Fragmento de origen »
El dedo en la llaga
Bajo la luz, el cepo
Olalla Castro
Hiperión
81 páginas | 10 euros
Olalla Castro (Granada, 1979) cuenta cuatro episodios de la historia que sucedieron entre 1845 y 1869. Lo hace, a pesar de la lejanía en el tiempo y en el espacio, en primera persona y en presente para que no los leamos como piezas de arqueología o capítulos de algún manual de curiosidades sino como lo que son: ejemplos de plena actualidad de la verdadera condición de los seres humanos y metáforas vigentes de la naturaleza del horror, del sinsentido, del sufrimiento, de la desolación, del pavor y de esa infructuosa búsqueda de certezas que casi siempre acaba desembocando en una ardua e inútil lucha por la supervivencia física, emocional y espiritual.

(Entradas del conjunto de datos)
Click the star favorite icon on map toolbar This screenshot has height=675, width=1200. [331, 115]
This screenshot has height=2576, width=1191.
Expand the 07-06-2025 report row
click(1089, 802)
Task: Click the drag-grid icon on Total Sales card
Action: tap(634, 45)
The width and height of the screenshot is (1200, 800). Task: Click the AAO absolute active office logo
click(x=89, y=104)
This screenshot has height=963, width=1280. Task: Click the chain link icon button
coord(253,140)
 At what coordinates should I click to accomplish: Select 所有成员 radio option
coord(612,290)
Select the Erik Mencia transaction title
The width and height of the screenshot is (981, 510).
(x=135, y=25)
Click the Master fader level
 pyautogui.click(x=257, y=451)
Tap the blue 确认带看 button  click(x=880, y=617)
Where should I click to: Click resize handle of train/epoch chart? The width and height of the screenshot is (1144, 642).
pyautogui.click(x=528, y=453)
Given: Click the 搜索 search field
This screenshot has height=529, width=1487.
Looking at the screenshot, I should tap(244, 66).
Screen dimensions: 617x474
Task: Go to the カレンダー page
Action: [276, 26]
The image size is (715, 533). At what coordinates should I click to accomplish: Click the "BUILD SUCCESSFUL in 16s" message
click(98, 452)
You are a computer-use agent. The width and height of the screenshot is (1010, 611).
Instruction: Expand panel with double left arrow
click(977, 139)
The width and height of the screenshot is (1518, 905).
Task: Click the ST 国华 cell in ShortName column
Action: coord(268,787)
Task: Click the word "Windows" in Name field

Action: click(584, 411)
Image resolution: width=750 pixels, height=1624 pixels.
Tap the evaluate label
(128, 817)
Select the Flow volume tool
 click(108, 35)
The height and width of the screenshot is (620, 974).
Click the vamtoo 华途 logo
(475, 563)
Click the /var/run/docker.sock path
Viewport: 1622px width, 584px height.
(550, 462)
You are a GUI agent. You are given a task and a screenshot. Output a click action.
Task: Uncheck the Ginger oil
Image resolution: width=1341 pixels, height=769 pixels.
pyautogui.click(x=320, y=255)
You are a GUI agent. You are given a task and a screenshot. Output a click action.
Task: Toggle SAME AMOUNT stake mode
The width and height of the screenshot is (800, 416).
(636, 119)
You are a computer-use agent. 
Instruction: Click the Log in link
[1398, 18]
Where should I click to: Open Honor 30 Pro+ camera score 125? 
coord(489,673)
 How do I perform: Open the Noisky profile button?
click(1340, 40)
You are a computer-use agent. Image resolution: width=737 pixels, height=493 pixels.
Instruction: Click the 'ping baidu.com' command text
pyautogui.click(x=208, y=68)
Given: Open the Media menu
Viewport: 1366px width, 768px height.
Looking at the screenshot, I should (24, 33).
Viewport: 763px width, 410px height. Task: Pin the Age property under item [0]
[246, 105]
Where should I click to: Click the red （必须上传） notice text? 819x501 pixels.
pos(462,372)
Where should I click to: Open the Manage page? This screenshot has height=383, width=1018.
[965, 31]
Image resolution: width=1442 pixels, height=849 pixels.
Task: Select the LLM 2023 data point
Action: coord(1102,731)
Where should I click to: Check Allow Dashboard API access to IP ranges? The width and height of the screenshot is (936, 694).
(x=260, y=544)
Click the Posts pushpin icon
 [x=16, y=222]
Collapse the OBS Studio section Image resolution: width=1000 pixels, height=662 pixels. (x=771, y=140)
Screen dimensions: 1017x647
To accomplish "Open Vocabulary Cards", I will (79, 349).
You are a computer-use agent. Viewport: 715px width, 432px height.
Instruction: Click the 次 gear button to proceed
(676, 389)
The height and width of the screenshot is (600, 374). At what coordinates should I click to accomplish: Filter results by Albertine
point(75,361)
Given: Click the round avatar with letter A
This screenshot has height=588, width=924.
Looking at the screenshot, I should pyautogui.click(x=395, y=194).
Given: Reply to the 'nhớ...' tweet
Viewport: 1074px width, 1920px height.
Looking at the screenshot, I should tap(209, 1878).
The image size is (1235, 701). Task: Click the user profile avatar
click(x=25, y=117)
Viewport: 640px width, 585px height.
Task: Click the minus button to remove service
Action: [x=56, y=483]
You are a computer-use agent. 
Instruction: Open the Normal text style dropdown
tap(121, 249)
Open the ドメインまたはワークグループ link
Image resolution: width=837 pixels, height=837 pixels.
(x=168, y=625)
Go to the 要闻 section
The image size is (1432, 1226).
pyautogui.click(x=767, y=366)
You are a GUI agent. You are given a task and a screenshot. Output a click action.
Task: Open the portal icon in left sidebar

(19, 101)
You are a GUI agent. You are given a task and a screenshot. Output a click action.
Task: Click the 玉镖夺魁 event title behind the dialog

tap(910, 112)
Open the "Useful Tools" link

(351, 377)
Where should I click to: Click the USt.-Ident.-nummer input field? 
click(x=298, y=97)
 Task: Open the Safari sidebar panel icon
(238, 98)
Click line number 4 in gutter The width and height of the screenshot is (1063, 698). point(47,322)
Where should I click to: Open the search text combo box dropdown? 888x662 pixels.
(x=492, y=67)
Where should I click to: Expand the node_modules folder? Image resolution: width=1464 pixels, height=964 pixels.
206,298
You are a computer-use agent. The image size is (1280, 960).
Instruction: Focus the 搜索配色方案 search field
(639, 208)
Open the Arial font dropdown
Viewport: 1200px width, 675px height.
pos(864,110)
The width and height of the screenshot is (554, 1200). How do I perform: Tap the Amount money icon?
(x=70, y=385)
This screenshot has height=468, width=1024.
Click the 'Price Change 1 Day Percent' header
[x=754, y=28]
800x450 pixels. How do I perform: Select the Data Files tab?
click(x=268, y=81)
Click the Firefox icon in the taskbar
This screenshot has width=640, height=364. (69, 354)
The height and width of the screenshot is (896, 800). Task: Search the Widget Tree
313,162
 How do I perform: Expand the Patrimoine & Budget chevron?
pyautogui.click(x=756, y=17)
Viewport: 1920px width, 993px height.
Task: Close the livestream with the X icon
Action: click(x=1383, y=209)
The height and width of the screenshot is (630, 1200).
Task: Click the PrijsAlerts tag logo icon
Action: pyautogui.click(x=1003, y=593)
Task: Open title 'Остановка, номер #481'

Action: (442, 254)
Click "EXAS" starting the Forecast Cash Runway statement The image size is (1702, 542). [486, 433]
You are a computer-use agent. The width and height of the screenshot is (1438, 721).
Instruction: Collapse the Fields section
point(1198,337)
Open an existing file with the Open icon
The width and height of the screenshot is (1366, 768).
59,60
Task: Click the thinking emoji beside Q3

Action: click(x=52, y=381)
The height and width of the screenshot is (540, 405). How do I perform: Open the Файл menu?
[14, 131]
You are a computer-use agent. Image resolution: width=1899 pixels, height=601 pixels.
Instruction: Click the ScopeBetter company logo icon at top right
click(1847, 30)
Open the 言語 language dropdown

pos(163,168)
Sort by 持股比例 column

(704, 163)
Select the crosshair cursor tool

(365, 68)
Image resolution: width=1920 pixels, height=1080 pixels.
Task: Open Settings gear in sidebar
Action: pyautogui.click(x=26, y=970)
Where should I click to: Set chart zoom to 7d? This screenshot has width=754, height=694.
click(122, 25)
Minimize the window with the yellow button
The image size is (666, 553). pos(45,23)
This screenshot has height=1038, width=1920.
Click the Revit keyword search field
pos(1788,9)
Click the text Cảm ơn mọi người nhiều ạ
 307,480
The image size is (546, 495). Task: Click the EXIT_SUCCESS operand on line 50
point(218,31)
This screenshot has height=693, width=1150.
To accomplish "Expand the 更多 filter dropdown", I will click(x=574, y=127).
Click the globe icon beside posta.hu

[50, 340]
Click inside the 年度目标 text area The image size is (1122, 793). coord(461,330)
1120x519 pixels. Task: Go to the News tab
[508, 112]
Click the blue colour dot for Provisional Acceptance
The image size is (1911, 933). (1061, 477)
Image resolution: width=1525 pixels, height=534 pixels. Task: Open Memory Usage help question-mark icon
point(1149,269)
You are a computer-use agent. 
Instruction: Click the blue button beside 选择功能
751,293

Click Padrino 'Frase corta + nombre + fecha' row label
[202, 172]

Tu tarea » Según el fragmento, ¿entre qué años sucedieron los cuatro episodios de la historia que cuenta Olalla Castro?

Solución escrita » Entre 1845 y 1869.